# Youngest age you have buthcered



## Itchysmom (Apr 3, 2010)

So, butchering at say 5 mos on out is a Chevon, right. The Hispanics like Cabritto, younger. How old is a kid when this is done? 

I just read that some breeders will take one of a triplet and butcher it so mama can raise only twins, but it didn't say the age the kid was. How young have you butchered?


----------



## DPW (Mar 13, 2010)

*Re: Youngest afe you have buthcered*

A vet friend of ours has had a goat barbeque on her birthday for years. She asked to come over and buy one from us. We told her that our little boys were only 3 months old. About to be weaned. She said "perfect." 
We sold her two. She butchered them herself and grilled whole quarters on a Weber grill using a hot pepper dry rub. WOW! May have been the best meat I've ever had.
Although the meat is delicious at this age there's not much of it. A goat that weighs 40 lbs will give you a hanging weight of around 25 lbs. Remove the bone and you end up with about 10lbs of meat.

[Target position records]

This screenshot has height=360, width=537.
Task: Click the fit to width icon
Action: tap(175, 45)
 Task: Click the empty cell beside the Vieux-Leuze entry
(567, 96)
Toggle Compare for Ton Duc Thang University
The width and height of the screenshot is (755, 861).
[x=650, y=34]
--
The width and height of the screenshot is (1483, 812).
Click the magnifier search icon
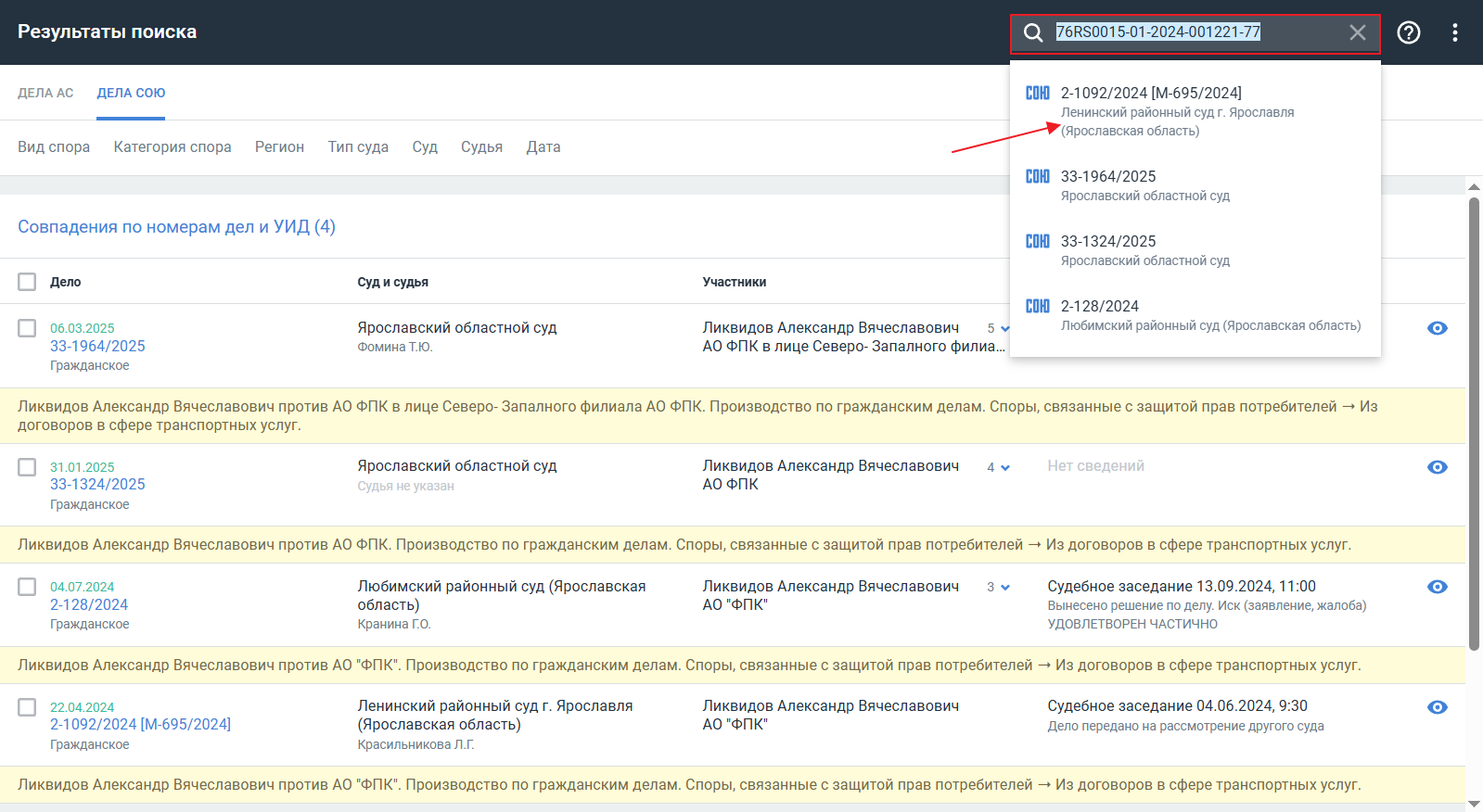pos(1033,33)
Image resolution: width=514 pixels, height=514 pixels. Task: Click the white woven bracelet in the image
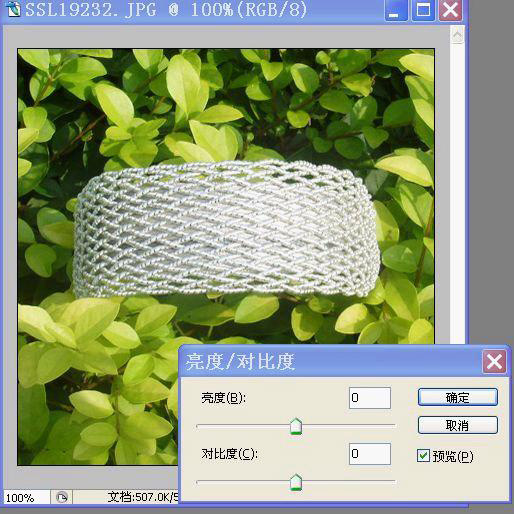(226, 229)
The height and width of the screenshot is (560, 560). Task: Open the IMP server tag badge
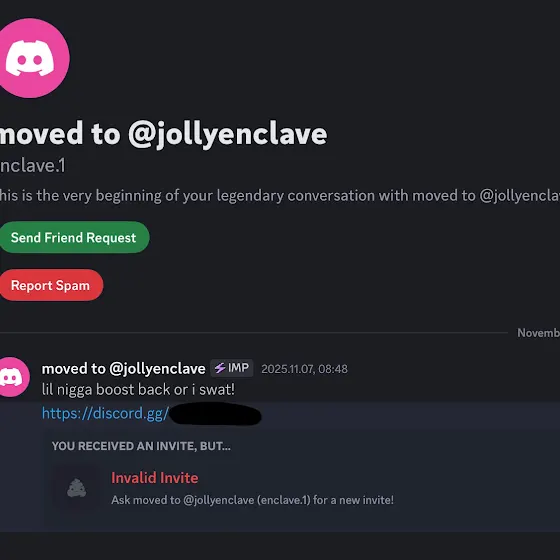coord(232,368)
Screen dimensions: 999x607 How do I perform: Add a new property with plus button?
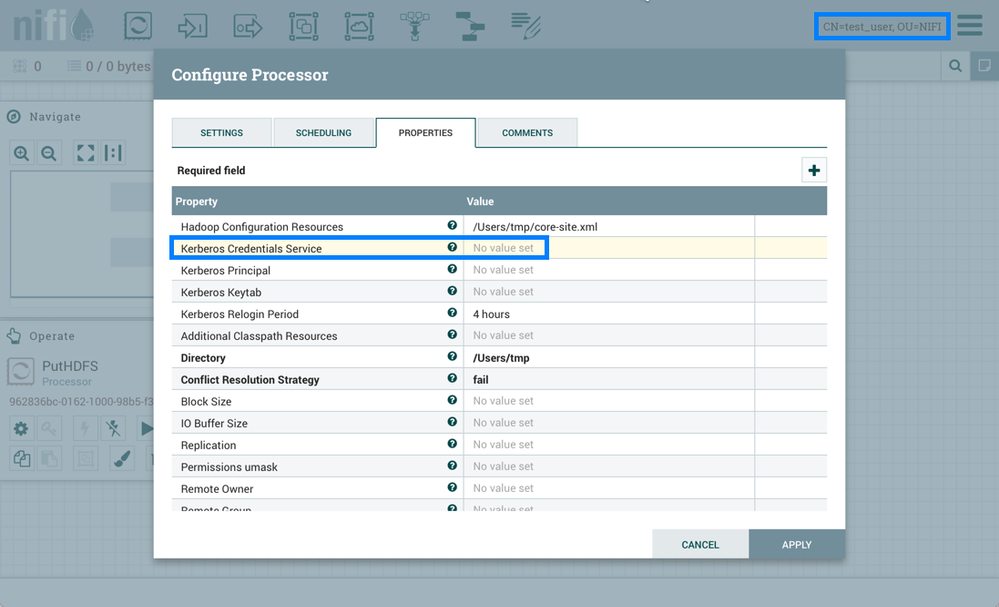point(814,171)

- [Task statement]: Translate this sentence from the goat butchering thread into Spanish: "Although the meat is delicious at this age there's not much of it."

- [Complete answer]: Aunque la carne es deliciosa a esta edad, no hay mucha.